*Exercise instructions*:
Output the entries that follow character for character. Leave every image out.

*Data extracts*:
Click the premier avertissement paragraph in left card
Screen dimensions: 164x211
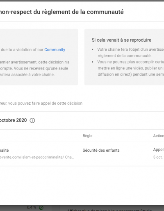[x=35, y=68]
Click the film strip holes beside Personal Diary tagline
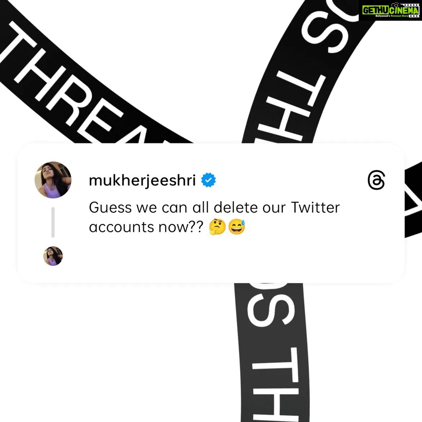 click(x=414, y=16)
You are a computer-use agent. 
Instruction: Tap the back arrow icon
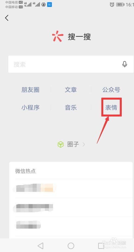(x=7, y=18)
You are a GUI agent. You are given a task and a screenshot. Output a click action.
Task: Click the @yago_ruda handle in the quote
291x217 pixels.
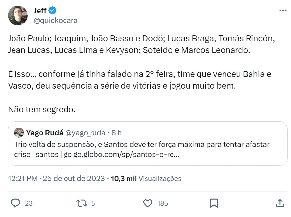click(86, 133)
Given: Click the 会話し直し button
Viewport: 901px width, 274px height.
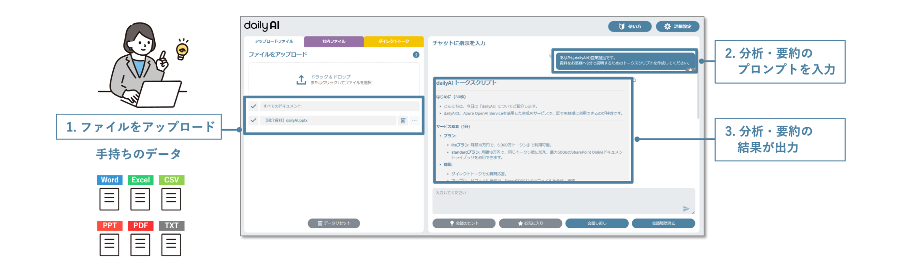Looking at the screenshot, I should (597, 223).
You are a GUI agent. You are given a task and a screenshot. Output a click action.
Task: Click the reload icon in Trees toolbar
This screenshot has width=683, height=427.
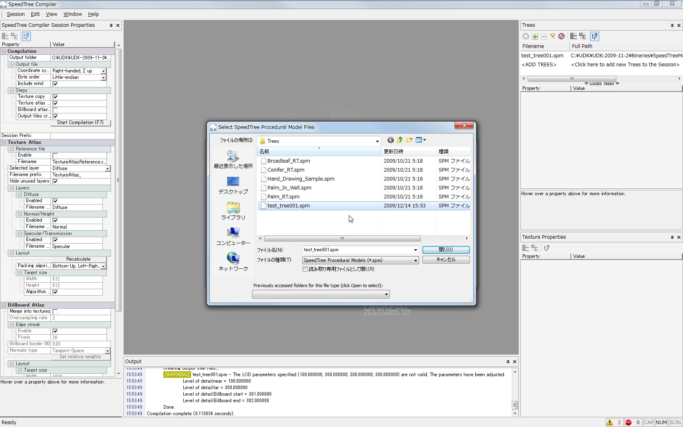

*Solution to this exercise*:
Click the premier avertissement paragraph in left card
Screen dimensions: 164x211
[x=35, y=68]
Click the film strip holes beside Personal Diary tagline
 click(x=414, y=16)
You are a computer-use agent. 
Instruction: Tap the back arrow icon
(x=7, y=18)
You are a GUI agent. You are given a task and a screenshot. Output a click action.
Task: Click the @yago_ruda handle in the quote
291x217 pixels.
click(86, 133)
Given: Click the 会話し直し button
Viewport: 901px width, 274px height.
Looking at the screenshot, I should (597, 223).
You are a GUI agent. You are given a task and a screenshot. Output a click action.
Task: Click the reload icon in Trees toolbar
This screenshot has width=683, height=427.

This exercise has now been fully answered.